Search code examples
pythontensorflowmachine-learningneural-networkmnist

Tensorflow data processing using UCI Dataset


I am trying to use Tensorflow to recognize handwritten digits of UCI dataset(https://archive.ics.uci.edu/ml/datasets/Optical+Recognition+of+Handwritten+Digits). Where each line is a flattened 8*8 matrix of the image pixels and the last attribute is the class code 0-9. However the tutorials I followed was on MNIST data which is quite different. It has a 28*28 matrix with 0-255 value. So, it was something like this:

from tensorflow.examples.tutorials.mnist import input_data
mnist = input_data.read_data_sets("/tmp/data", one_hot=True)
x = tf.placeholder('float', [None, 784])
y = tf.placeholder('float')

Since I am quite new to Tensorflow, I could not prepare the neural network model for the UCI data. I just want few direction on how to proceed. I have 2 major questions.

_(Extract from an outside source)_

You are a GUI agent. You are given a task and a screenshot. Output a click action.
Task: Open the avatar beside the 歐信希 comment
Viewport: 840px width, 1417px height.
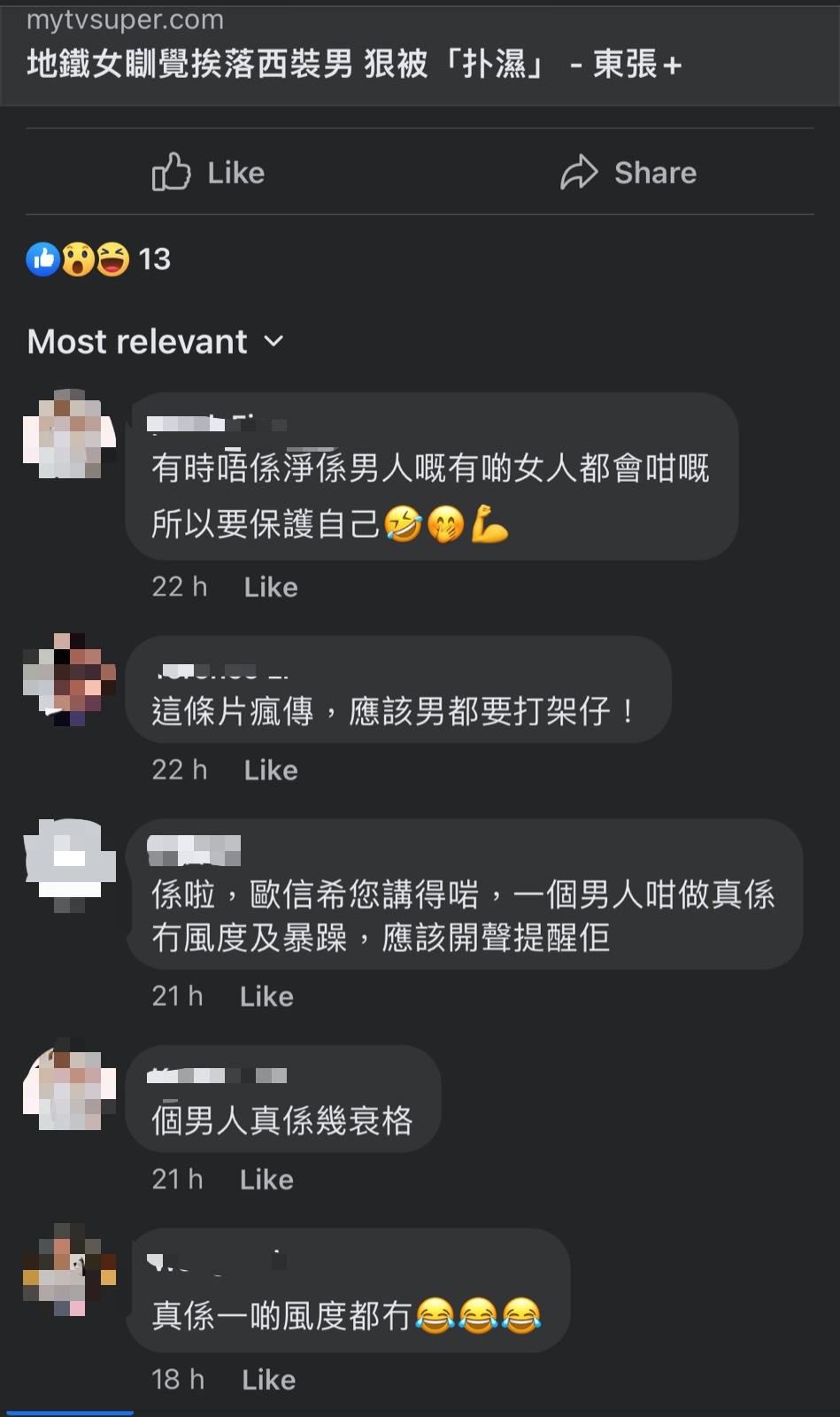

  1. Is this the correct way to import the data?
  2. How to get the 'y' label as the last attribute?

Currently I am thinking of doing something like this:

filename_queue = tf.train.string_input_producer(["optdigits.tra"])
reader = tf.TextLineReader()
_, serialized_example = reader.read(filename_queue)
image,label = decode(serialized_example)
x = tf.placeholder('float', [None, 64])
y = tf.placeholder('float')

Basically, I want to prepare an input layer with 64 nodes and a 'y' label with the output to train the NN model.


Solution

  • I am also new, and probably this is not a good way to do it. I used numpy to import the data, then converted it to tensorflow format.

    import tensorflow as tf
    import numpy as np
    
    trainingDataSet_ = np.loadtxt('/data/optdigits.tra', delimiter=',');
    trainingDataSet = tf.convert_to_tensor(trainingDataSet_, np.int32)
    
    # store labels of each sample
    y = trainingDataSet[:, 64]
    
    # remove lables from features
    x = trainingDataSet[:, :64]